SSP No. 29 January 6, 2003

Social Security

Public Opinion and Private Accounts:
Measuring Risk and Confidence in Rethinking Social Security

by John Zogby, Regina Bonacci, John Bruce, Will Daley, and Rebecca Wittman

John Zogby is president and CEO of Zogby International, a public opinion research firm. The other authors are senior officers and researchers with Zogby International.


Executive Summary

Social Security has long been America's most popular government program. Yet it is a program badly in need of reform. In recent years, reformers have proposed allowing younger workers to take all or part of their Social Security taxes out of the Social Security system and invest them privately in individual accounts similar to IRAs or 401(k) plans. While those proposals have been politically contentious, the American public appears to be well ahead of its elected representatives in accepting both the need for reform and the advantages of individual accounts.

A careful examination of public opinion polling on this issue shows that a substantial majority of the American public supports proposals that would allow them to invest a portion of their Social Security taxes through individual accounts. That support has been consistent over time and is seen in a broad range of public opinion surveys. The handful of public opinion surveys showing less support for individual accounts are based largely on biased questions.

Support for individual accounts is based on Americans should have control over their own money and retirementórather than higher rates-of-return or higher benefits. As a result, support for individual accounts is less subject to erosion through outside events, such as fluctua-tions in the stock market.

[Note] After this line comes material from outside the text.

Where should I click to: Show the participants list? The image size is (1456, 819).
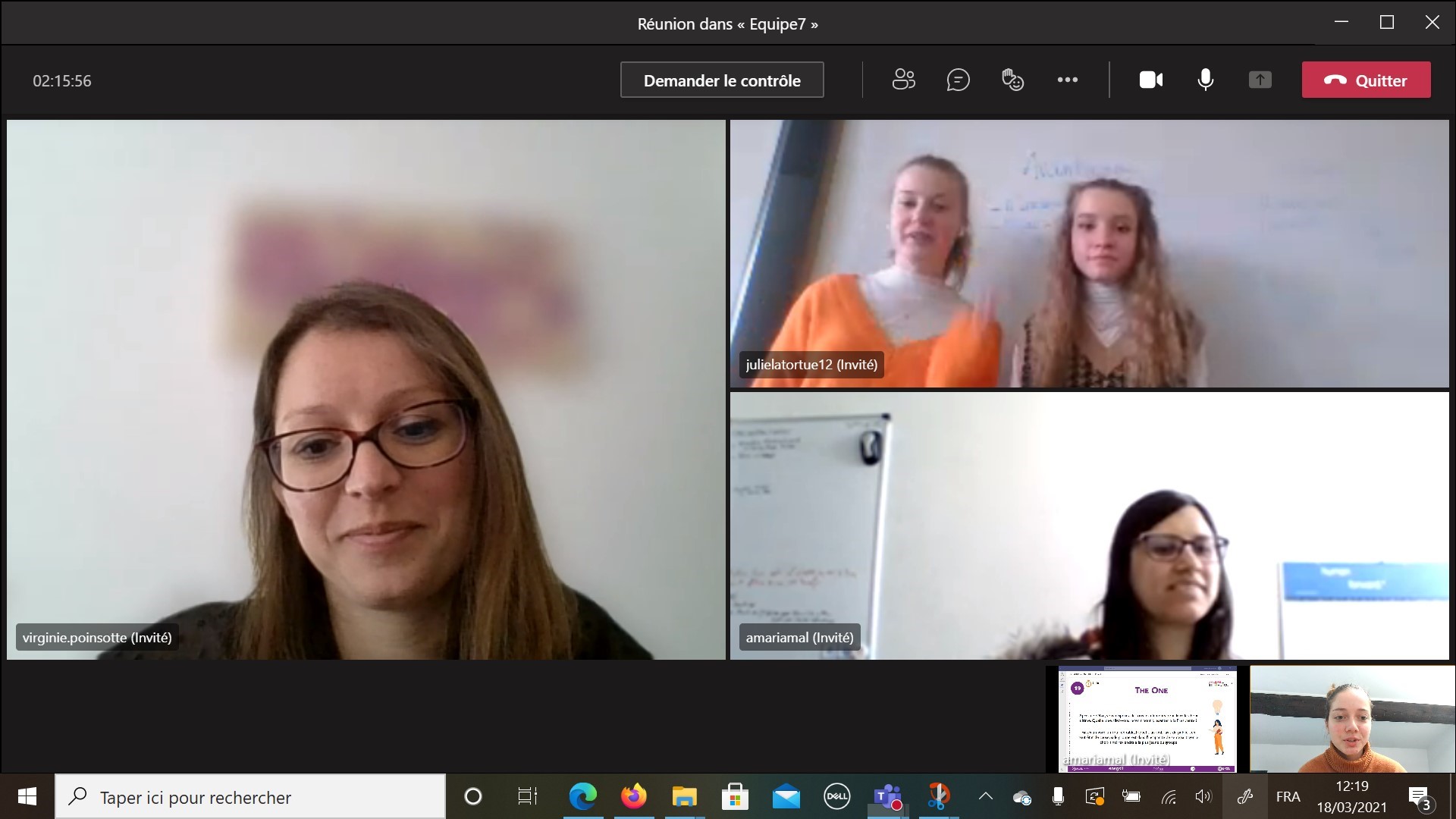click(x=903, y=80)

There is no correlation between support for individual accounts and stock market performance. The growing support for individual accounts in the late 1990s was not a result of the bull market. Recent declines in stock prices have not significantly diminished support for individual accounts.

Public confidence in the current Social Security system has been steadily declining, in part, perhaps, because as increasingly prosperous Americans have access to alternative investment vehicles, they are able to make informed comparisons with Social Security.

In the 2002 elections, pro-reform candidates were victorious in every campaign in which Social Security was a major issue. An examination of public opinion shows that the American people support Social Security reform, including individual accounts.